Alan perd d’abord sa maison familiale réquisitionnée par les migrants africains. Il fuit sur la route, avec femme et enfant, d’abord en voiture puis à pieds. La famille dort sous la tente et parcourt la campagne anglaise à la recherche de nourriture et d’un peu de sécurité. Après de nombreuses péripéties, ils rejoignent un « groupe d’errants » et passent un hiver à l’abri dans une église. Mais la petite troupe, sans armes, est attaquée par les Afrims qui enlèvent les femmes, dont Isobel et Sally.
Dorénavant seul, Alan suit le groupe des sans abris. Les membres se déplacent avec charrettes à bras et vivent de rapines dans les maisons abandonnées. Le héros, toujours en quête de sa femme et de sa fille, décide de partir seul à leur recherche dans le sud du pays, où des rumeurs lui ont signalé la présence d’un bordel africain.
Il finit par retrouver l’hôtel, vidé depuis peu, où ce bordel était installé. Les cadavres des pensionnaires ont été jetés sur la plage. Alan reconnaît les corps d’Isobel et de Sally.

Loin des approches humanitaires qui étaient autrefois les siennes, Alan est dorénavant habité par la haine, face à « l’invasion brutale des réfugiés africains qui (l’)avaient directement privé de tout ce qu’il possédait », jusqu’à détruire sa famille.
Il ne peut que se venger comme le précise la fin du roman :

« Au petit matin, je me rendis en ville, tuai un jeune Africain et lui volai son fusil. Passé midi, j’étais de retour dans la campagne. » (p 269)


CONCLUSION

La synthèse du roman s’exprime en quelques mots,

« Puis le hasard historique avait frappé, les Africains avaient fui leurs pays et s’étaient répandus sur la Terre entière, poussés par le désespoir à chercher refuge n’importe où. Ils avaient débarqué sur tous les rivages, mais sur cette île tranquille aux traditions florissantes que l’histoire n’effrayait pas, ils n’avaient apporté que le chaos. » (p 264)

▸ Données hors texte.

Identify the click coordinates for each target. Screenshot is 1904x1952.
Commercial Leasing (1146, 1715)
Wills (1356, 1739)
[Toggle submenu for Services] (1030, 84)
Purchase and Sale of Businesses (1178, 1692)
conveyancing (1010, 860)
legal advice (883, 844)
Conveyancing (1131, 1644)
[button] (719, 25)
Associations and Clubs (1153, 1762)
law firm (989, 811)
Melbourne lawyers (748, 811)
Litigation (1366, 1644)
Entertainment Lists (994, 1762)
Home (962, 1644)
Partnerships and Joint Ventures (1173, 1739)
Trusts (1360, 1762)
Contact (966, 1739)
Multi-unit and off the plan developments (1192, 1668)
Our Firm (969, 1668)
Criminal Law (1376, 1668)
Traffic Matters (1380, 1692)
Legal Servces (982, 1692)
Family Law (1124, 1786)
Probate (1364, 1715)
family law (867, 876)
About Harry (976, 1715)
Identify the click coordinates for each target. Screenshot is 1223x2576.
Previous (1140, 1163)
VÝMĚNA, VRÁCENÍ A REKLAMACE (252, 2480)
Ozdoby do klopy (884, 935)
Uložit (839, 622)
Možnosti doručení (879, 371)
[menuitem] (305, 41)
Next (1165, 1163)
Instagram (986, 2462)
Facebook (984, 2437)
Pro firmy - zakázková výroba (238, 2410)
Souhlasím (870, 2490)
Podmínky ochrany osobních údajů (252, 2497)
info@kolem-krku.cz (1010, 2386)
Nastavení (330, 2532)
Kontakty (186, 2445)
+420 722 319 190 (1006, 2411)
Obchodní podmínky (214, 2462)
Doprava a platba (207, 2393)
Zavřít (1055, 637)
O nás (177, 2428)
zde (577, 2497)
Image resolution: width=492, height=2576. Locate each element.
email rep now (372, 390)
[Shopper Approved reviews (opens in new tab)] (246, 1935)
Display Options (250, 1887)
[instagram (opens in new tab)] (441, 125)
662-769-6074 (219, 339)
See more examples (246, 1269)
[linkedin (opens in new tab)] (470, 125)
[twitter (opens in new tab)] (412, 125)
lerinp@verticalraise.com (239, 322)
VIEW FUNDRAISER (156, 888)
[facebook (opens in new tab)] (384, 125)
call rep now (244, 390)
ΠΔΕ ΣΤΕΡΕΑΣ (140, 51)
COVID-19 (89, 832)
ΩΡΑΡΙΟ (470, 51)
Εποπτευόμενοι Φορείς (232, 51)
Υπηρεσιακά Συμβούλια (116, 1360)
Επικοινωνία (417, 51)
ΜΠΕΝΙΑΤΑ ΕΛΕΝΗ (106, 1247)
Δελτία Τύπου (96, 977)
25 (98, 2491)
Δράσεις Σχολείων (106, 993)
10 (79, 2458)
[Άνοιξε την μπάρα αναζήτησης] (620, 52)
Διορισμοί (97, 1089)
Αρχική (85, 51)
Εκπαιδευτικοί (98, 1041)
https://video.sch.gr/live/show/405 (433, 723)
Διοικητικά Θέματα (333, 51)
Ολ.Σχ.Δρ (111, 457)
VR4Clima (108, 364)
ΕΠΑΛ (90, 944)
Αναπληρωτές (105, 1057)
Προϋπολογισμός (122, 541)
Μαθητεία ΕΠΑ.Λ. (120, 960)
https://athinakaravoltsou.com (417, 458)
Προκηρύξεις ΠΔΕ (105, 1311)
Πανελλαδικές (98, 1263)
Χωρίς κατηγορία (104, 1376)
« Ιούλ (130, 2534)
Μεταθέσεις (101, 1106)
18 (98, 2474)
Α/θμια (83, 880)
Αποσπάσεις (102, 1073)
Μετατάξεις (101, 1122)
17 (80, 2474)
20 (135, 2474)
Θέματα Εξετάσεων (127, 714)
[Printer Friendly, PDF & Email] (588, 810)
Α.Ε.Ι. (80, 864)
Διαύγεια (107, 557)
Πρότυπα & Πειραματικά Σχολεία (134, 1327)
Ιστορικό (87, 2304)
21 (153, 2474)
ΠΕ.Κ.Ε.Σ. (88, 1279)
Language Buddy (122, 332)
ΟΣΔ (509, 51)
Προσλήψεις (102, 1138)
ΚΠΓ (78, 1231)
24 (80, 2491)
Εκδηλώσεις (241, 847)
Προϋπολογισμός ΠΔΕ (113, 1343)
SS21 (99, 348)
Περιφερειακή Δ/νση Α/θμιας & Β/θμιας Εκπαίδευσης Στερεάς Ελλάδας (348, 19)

La fable dystopique délivre un avertissement évident : les migrants n’apporteront que le malheur.
Ainsi ébranlé par le récit, le lecteur ne peut qu’adhérer à la démonstration faite et certainement pas au verdict équilibré et humaniste que prône l’auteur dans son avant-propos.
On perçoit mal aujourd’hui l’ironie et l’aspect progressiste du message revendiqué par C. PRIEST. On ne peut qu’en reconnaître la charge éminemment réactionnaire.